- [WORK TASK]:
Set out exactly, line by line, the stretch of data below that begins at the line containing "At what coordinates should I click to accomplish: Sort" and ends at the line containing "Given: Click the", with both ends kept.
--- DATA FOR REVIEW ---
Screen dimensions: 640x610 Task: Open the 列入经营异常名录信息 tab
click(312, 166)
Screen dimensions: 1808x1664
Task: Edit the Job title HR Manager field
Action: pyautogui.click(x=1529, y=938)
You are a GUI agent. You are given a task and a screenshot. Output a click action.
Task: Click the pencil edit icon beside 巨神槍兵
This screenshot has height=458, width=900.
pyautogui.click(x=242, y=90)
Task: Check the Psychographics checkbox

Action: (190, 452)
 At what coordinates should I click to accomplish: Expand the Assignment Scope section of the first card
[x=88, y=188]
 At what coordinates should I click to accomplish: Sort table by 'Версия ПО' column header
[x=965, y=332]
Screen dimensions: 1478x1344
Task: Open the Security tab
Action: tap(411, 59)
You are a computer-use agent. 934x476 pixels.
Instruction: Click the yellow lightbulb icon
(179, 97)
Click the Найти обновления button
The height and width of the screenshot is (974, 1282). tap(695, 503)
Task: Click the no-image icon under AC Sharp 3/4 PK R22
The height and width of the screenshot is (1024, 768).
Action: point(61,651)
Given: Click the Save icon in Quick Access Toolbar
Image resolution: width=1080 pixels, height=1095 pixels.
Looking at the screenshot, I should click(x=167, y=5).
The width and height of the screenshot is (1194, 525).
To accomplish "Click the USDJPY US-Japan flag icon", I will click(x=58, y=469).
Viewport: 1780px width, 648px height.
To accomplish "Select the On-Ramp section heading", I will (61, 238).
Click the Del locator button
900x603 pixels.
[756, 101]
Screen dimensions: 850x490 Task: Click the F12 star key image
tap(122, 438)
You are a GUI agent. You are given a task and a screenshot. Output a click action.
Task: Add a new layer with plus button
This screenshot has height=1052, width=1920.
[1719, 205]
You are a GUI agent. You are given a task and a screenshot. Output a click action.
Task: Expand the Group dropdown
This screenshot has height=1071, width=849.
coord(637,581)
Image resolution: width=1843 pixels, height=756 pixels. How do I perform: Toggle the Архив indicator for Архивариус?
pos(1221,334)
---
- [ANSWER]:
 At what coordinates should I click to accomplish: Sort table by 'Версия ПО' column header
[x=965, y=332]
Screen dimensions: 1478x1344
Task: Open the Security tab
Action: tap(411, 59)
You are a computer-use agent. 934x476 pixels.
Instruction: Click the yellow lightbulb icon
(179, 97)
Click the Найти обновления button
The height and width of the screenshot is (974, 1282). tap(695, 503)
Task: Click the no-image icon under AC Sharp 3/4 PK R22
The height and width of the screenshot is (1024, 768).
Action: point(61,651)
Given: Click the Save icon in Quick Access Toolbar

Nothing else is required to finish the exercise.